▸ **Directions**: Reproduce each of the following items line for line, exactly as it appears, but leave out the pictures.
:: Records for processing
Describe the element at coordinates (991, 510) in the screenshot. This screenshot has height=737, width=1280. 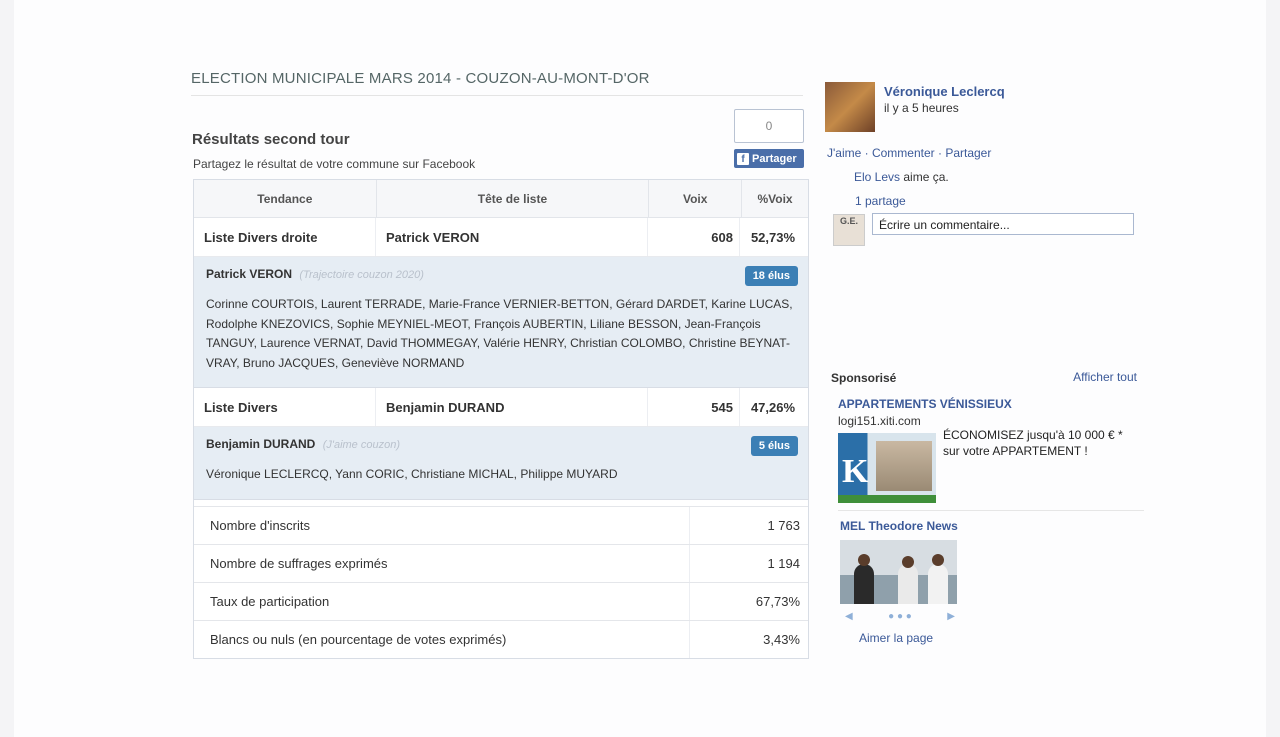
I see `divider` at that location.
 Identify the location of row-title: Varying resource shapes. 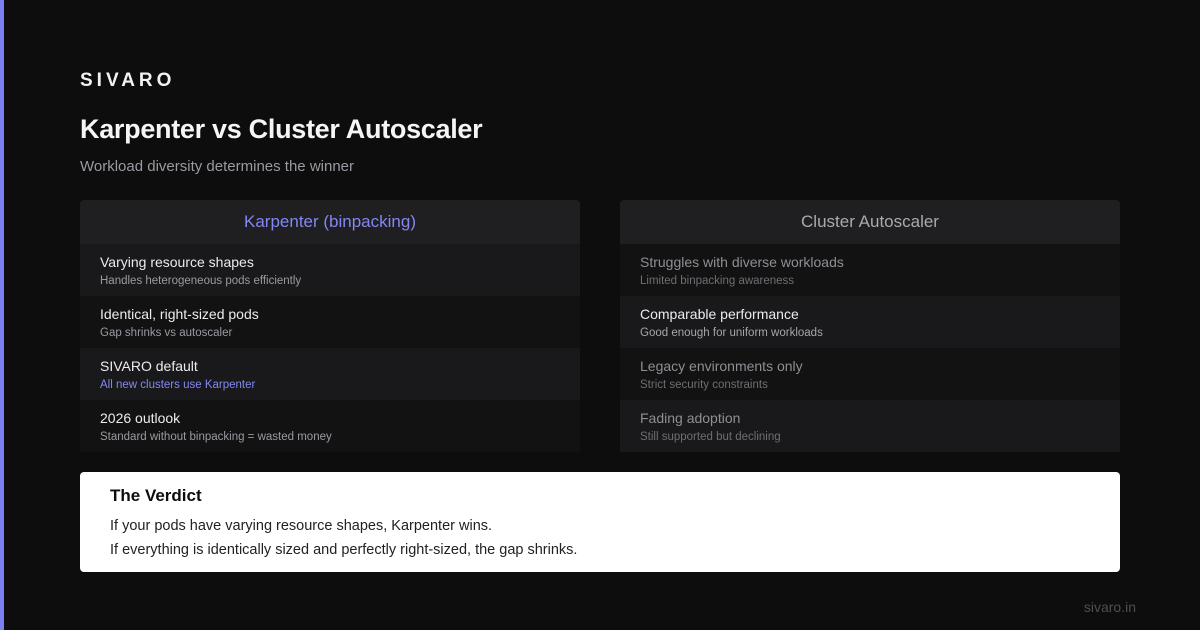
(177, 262).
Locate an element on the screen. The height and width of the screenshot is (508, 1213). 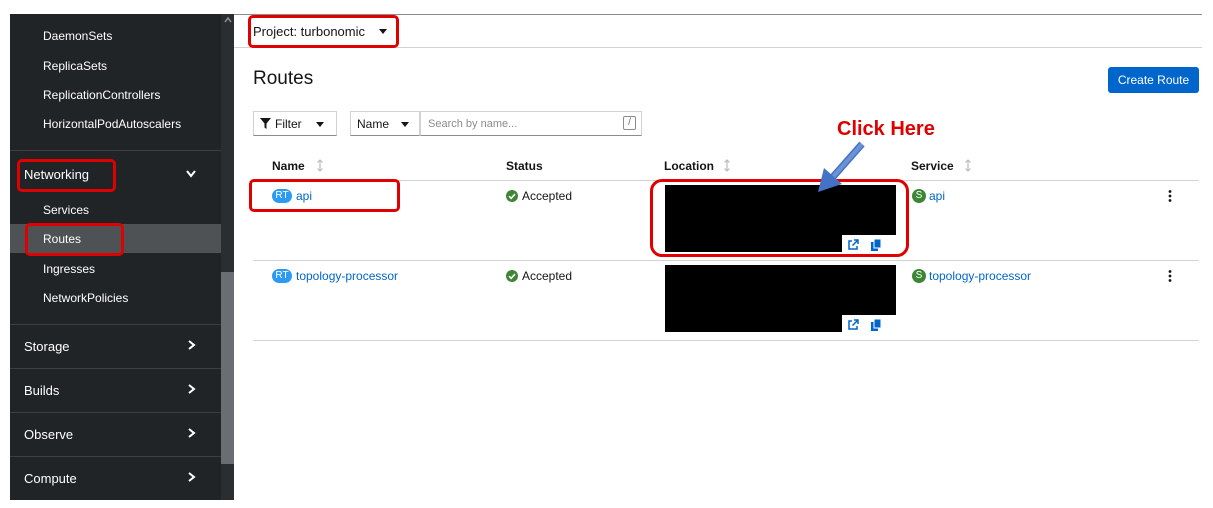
::::
▸ **Result of the exercise**:
Describe the element at coordinates (991, 510) in the screenshot. This screenshot has height=737, width=1280. 
I see `divider` at that location.
 Identify the location of row-title: Varying resource shapes. 
(177, 262).
Locate an element on the screen. The height and width of the screenshot is (508, 1213). 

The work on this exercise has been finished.